_GIVEN INSTRUCTION 1:_ Rescale the rows, from the first row up to and including the row containing "Nikola (271, 234)", and give those rows again with the requests kept in place. Multiply every coordinate in the answers by 1.15 and round to whole numbers, with halves rounded up.

_TEXT PASSAGE:_
Jakarta, 17 June 2018
A Christian Pilgrim
THE KINGDOM OF GOD
(A biblical refection on THE ELEVENTH ORDINARY SUNDAY [Year B] – June 17, 2018)
Gospel Reading: Mark 4:26-34
First Reading: Ezekiel 17:22-24; Psalms: Psalm 92:2-3,13-16; Second Reading: 2Corinthians 5:6-10
The Scripture Text
And He said, “The Kingdom of God is as if a man should scatter seed upon the ground, and should sleep and rise night and day, and the seed should sprout and grow, he knows not how. The earth produces of itself, first the blade, then the ear, then the full grain in the ear. But when the grain is ripe, at once he puts in the sickle, because the harvest has come.’’
And He said, “With what can we compare the Kingdom of God, or what parable shall we use for it? It is like a grain of mustard seed, which, when sown upon the ground, is the smallest of all the seeds on earth; yet when it is sown it grows up and becomes the greatest of all shrubs, and puts forth large branches, so that the birds of the air can make nests in its shade.”
With many such parables He spoke the word to them, as they were able to hear it; He did not speak to them without a parable, but privately to His own disciples He explained everything. (Mark 4:26-34 RSV)

_DATA SECTION:_

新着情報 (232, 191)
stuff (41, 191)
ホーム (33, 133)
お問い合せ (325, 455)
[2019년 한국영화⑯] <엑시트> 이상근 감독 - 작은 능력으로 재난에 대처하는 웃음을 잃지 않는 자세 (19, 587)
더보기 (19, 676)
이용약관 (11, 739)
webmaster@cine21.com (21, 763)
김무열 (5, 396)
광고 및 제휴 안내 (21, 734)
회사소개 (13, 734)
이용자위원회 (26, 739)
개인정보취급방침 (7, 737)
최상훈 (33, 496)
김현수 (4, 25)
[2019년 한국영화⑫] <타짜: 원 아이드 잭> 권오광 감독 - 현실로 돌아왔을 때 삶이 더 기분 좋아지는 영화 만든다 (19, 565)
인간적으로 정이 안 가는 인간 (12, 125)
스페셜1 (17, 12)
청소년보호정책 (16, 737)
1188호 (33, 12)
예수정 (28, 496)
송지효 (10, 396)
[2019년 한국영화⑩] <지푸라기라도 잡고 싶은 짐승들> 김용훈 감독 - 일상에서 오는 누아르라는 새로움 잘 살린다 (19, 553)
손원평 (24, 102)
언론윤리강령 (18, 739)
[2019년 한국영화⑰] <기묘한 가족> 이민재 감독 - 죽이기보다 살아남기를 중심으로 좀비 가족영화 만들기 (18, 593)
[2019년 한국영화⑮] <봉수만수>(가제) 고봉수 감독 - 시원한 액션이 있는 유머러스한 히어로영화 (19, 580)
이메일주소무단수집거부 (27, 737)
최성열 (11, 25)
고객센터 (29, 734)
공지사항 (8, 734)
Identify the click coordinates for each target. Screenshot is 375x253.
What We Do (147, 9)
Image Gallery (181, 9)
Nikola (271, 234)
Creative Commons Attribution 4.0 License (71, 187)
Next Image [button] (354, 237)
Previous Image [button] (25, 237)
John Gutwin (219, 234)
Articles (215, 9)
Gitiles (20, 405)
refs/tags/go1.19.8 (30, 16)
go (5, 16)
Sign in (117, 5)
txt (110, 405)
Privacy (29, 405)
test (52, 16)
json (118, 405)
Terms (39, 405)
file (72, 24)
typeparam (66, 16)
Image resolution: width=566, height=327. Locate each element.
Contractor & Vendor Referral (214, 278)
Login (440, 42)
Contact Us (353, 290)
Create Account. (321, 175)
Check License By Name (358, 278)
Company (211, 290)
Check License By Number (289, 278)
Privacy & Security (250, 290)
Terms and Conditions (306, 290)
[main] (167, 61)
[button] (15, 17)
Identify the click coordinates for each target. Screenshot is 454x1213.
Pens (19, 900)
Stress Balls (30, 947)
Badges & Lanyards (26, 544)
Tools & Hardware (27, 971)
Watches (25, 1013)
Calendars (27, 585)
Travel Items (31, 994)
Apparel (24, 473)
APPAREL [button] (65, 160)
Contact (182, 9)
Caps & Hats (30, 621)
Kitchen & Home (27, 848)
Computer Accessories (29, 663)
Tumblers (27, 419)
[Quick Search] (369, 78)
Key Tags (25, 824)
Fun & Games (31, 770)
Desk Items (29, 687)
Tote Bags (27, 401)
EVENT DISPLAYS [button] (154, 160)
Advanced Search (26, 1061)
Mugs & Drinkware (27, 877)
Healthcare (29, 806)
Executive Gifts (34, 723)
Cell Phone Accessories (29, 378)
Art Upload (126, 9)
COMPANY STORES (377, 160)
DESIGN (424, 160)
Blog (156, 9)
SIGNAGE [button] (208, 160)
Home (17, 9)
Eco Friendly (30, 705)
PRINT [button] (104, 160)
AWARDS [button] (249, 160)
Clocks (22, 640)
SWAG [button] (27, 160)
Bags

_GIVEN INSTRUCTION 2:_ From the reflection on the Kingdom of God, copy the passage from "With many such" up to and including "(Mark 4:26-34 RSV)".

_EXPECTED ANSWER 1:_
新着情報 (267, 220)
stuff (47, 220)
ホーム (38, 153)
お問い合せ (374, 523)
[2019년 한국영화⑯] <엑시트> 이상근 감독 - 작은 능력으로 재난에 대처하는 웃음을 잃지 않는 자세 (22, 675)
더보기 (22, 777)
이용약관 (13, 850)
webmaster@cine21.com (24, 877)
김무열 (6, 455)
광고 및 제휴 안내 (24, 844)
회사소개 (15, 844)
이용자위원회 (30, 850)
개인정보취급방침 (8, 848)
최상훈 (38, 570)
김현수 (5, 29)
[2019년 한국영화⑫] <타짜: 원 아이드 잭> 권오광 감독 - 현실로 돌아왔을 때 삶이 더 기분 좋아지는 영화 만든다 (22, 650)
인간적으로 정이 안 가는 인간 (14, 144)
스페셜1 (20, 14)
청소년보호정책 (18, 848)
1188호 (38, 14)
예수정 (32, 570)
송지효 (12, 455)
[2019년 한국영화⑩] <지푸라기라도 잡고 싶은 짐승들> 김용훈 감독 - 일상에서 오는 누아르라는 새로움 잘 살린다 (22, 636)
손원평 (28, 117)
언론윤리강령 (21, 850)
[2019년 한국영화⑰] <기묘한 가족> 이민재 감독 - 죽이기보다 살아남기를 중심으로 좀비 가족영화 만들기 (21, 682)
[2019년 한국영화⑮] <봉수만수>(가제) 고봉수 감독 - 시원한 액션이 있는 유머러스한 히어로영화 (22, 667)
이메일주소무단수집거부 (31, 848)
최성열 (13, 29)
고객센터 (33, 844)
공지사항 (9, 844)
Identify the click coordinates for each target. Screenshot is 375x253.
What We Do (169, 10)
Image Gallery (208, 10)
Nikola (312, 269)

_EXPECTED ANSWER 2:_
With many such parables He spoke the word to them, as they were able to hear it; He did not speak to them without a parable, but privately to His own disciples He explained everything. (Mark 4:26-34 RSV)